いつかうねめ牛を松坂牛や米沢牛のようなブランドに。
父と競い腕を磨く若手肥育農家の挑戦

有限会社 武田ファーム
武田 侑也 さん

 

郡山が全国に誇る銘柄牛「うねめ牛」。生後約10ヶ月で買ってきた子牛を市内で約20ヶ月にわたり育て、肉質等級「4」以上を獲得した牛の中から、さらに質・グレードが優れているものだけにその名が与えられ、飲食店や小売店へと流通されます。繊細な肉質が特徴で、しっかりとした食感がありつつ脂の重さを感じない、柔らかくなめらかな口当たりの牛肉です。松坂牛や米沢牛といった全国的に有名なブランド牛と同じく、前提は雌牛であること。郡山の豊かな自然のもと愛情たっぷりに育てられた牛の中からさらに選び抜かれた、まさにお姫様のような牛たちなのです。

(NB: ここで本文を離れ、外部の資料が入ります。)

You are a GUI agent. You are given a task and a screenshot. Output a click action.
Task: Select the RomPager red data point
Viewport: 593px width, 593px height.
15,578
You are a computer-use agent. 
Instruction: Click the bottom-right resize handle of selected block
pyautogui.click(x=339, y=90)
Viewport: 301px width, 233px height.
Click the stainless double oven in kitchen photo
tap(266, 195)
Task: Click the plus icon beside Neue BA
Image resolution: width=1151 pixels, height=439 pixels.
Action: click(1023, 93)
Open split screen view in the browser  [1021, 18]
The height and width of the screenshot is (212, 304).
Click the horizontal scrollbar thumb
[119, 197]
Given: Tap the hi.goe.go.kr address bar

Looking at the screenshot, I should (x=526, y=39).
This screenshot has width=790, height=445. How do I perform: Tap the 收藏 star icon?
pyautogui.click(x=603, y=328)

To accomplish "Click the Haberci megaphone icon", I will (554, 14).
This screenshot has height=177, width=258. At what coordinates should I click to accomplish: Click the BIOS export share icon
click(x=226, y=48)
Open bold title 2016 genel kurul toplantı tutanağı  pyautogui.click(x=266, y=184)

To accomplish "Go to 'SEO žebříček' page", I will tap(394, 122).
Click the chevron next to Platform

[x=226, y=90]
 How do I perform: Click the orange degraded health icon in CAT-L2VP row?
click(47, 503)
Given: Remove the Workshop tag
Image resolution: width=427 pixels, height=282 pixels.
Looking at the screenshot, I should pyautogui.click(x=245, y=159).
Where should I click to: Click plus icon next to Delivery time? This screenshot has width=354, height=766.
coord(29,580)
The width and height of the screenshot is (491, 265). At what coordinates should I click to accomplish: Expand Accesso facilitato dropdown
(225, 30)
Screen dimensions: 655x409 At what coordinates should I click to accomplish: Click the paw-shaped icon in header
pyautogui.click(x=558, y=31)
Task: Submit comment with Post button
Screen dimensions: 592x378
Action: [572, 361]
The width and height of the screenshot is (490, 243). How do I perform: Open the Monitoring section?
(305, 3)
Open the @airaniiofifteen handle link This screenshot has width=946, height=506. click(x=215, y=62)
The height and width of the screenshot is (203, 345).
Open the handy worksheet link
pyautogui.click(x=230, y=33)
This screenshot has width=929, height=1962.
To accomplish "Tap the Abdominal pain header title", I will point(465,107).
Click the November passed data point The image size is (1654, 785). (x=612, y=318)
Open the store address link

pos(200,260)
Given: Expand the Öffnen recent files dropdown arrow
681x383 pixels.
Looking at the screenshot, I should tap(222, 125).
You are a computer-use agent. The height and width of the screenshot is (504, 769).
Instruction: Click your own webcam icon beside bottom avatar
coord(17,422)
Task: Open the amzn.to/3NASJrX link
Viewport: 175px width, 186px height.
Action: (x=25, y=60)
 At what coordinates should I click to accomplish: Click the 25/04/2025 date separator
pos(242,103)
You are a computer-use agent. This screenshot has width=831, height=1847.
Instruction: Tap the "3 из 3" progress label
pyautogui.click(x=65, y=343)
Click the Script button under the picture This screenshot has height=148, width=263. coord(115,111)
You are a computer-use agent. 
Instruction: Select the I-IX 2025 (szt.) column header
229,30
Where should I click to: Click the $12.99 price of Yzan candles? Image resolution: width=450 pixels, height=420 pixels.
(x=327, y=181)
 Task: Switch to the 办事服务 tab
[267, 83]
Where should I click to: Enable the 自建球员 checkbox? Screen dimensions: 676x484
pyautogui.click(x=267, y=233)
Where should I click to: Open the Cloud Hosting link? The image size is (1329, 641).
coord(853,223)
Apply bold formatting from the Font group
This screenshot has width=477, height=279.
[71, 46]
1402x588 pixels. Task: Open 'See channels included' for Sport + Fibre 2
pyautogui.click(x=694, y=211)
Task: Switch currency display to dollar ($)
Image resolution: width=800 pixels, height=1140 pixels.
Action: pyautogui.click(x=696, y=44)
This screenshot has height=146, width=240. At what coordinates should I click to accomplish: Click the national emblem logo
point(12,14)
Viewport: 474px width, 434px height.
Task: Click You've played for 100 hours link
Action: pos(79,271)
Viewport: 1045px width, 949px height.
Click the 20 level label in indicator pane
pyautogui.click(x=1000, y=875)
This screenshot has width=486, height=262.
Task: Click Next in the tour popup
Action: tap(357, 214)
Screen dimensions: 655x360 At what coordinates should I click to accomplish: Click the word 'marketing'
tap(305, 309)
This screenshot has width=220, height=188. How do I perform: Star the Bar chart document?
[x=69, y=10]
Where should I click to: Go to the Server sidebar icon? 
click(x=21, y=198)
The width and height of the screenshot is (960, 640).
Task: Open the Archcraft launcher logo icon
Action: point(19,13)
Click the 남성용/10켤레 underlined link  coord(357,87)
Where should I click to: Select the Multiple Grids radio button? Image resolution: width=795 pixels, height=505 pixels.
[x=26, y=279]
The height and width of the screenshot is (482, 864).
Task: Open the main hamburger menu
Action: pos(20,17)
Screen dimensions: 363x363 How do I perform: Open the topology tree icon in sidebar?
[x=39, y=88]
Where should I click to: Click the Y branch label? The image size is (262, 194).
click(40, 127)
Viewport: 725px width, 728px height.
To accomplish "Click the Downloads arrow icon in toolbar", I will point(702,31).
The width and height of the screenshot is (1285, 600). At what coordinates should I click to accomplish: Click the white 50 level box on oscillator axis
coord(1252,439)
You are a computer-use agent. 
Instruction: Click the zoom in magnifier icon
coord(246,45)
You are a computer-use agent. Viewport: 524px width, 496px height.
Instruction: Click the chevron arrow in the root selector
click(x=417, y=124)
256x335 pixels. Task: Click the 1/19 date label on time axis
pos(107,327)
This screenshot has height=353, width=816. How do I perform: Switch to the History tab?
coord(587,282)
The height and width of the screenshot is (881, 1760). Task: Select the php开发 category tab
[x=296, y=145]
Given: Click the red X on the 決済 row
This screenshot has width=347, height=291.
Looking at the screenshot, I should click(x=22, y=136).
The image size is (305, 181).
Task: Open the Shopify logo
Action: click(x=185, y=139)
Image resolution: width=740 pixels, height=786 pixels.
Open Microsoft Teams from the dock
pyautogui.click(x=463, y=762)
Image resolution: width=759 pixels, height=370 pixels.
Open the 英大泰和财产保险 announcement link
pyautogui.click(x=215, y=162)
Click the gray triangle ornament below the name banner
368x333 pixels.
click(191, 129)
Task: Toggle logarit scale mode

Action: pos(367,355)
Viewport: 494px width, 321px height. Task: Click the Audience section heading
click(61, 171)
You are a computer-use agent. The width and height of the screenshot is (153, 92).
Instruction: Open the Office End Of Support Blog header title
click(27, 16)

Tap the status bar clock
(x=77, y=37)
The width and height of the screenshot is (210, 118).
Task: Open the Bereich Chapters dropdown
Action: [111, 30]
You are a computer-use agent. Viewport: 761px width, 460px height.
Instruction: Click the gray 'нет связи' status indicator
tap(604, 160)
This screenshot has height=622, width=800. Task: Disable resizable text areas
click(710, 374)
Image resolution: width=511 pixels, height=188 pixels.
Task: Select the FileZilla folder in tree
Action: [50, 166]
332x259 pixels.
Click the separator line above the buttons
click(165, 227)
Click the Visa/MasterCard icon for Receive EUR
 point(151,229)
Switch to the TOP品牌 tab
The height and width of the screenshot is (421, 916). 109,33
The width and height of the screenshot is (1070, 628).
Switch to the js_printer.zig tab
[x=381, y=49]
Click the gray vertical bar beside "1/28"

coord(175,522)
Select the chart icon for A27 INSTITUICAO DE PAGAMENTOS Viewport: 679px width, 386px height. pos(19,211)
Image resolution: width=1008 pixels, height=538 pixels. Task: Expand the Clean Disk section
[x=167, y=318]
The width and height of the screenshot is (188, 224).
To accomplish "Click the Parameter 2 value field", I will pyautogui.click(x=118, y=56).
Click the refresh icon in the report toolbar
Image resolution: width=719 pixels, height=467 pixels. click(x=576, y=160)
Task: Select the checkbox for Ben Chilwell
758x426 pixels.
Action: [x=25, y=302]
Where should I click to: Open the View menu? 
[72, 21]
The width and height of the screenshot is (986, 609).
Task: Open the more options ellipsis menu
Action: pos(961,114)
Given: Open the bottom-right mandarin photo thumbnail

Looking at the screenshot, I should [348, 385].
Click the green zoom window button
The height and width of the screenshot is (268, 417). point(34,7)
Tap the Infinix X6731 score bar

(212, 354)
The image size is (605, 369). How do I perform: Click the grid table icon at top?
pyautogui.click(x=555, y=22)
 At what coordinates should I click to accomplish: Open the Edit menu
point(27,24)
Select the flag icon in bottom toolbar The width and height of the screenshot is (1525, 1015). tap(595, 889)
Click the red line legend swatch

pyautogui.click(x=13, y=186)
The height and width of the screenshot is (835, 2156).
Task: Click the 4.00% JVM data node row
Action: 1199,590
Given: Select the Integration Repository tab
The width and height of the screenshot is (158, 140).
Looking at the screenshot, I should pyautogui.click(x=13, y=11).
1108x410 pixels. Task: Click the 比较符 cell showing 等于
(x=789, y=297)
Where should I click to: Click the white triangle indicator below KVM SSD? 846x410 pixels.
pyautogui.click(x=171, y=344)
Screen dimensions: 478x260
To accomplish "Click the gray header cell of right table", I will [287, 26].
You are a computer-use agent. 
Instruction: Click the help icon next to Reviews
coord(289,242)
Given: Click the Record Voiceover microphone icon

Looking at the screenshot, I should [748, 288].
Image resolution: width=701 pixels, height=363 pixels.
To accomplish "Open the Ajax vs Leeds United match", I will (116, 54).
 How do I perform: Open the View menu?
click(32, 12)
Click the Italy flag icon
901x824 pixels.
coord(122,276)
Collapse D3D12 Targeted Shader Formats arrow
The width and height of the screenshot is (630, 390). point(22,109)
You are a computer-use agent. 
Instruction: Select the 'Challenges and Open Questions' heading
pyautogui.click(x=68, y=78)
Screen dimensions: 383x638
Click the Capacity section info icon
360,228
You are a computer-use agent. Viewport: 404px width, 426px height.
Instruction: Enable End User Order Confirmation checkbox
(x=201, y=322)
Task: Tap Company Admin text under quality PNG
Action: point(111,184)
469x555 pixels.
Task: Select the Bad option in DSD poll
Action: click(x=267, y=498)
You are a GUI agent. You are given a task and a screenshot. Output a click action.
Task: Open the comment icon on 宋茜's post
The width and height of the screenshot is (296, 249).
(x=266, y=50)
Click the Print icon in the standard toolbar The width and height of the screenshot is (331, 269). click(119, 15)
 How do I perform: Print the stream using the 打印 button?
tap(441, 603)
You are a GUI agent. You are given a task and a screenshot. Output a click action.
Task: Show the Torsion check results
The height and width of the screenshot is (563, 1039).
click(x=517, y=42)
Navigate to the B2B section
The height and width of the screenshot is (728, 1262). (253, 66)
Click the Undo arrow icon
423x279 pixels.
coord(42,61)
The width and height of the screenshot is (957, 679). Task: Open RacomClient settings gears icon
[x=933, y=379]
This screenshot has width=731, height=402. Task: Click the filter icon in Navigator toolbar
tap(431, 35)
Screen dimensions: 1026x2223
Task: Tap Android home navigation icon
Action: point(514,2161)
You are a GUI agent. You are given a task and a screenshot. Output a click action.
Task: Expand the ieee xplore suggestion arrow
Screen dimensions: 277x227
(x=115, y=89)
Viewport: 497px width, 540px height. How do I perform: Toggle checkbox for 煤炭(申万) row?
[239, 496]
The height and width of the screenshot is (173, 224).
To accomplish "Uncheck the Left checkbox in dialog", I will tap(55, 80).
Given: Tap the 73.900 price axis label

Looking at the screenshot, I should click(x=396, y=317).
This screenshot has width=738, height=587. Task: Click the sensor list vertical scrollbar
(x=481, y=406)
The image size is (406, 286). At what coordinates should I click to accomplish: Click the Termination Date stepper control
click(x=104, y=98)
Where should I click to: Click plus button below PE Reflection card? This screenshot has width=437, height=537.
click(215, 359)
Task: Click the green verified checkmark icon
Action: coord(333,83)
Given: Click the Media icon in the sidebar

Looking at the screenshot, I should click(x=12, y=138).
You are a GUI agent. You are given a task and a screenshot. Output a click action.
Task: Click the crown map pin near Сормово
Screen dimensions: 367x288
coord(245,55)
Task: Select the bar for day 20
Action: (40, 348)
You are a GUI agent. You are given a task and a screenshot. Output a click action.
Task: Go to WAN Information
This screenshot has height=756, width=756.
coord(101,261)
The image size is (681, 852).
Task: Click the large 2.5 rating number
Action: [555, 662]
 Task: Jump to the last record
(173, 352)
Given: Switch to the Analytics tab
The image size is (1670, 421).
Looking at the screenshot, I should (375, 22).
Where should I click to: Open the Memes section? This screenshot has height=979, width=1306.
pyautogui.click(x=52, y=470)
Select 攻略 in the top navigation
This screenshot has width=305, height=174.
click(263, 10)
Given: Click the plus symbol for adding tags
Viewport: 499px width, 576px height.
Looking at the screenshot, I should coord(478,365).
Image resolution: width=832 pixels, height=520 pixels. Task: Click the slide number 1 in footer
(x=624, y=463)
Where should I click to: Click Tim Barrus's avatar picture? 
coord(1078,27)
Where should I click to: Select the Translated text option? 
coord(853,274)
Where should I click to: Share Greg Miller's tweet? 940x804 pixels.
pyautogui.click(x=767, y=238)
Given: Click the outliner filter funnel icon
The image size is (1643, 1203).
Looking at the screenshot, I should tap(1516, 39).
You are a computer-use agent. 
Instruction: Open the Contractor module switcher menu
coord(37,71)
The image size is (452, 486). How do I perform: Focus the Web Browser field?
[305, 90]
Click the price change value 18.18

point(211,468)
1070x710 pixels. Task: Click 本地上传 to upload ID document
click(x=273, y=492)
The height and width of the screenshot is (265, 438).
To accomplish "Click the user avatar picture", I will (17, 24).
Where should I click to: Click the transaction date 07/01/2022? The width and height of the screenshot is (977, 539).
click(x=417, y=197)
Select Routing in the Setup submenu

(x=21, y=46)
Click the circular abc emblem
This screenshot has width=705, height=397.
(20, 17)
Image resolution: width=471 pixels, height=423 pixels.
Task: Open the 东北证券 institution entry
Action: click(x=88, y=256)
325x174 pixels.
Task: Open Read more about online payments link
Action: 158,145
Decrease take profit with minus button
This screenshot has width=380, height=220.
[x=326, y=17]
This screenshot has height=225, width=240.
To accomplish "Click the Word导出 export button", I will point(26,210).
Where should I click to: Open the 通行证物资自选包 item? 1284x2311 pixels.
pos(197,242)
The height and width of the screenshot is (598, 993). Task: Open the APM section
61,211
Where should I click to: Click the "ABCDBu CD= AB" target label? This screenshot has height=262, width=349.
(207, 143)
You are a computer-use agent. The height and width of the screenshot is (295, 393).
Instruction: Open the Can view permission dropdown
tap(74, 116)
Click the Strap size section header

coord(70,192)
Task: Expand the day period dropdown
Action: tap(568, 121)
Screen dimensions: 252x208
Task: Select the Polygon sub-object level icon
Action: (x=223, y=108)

肉牛に関わる農家は、子牛を生ませて10ヶ月ほど育てる「繁殖農家」と、その子牛を買って肉牛に育て上げる「肥育農家」の2つに分けられます。今回お邪魔した武田ファームは肥育農家。郡山市阿久津町の山あいに2棟の大規模な牛舎を持ち、これまで「全農肉牛枝肉共励会」で3度、「最優秀賞」を獲得しています。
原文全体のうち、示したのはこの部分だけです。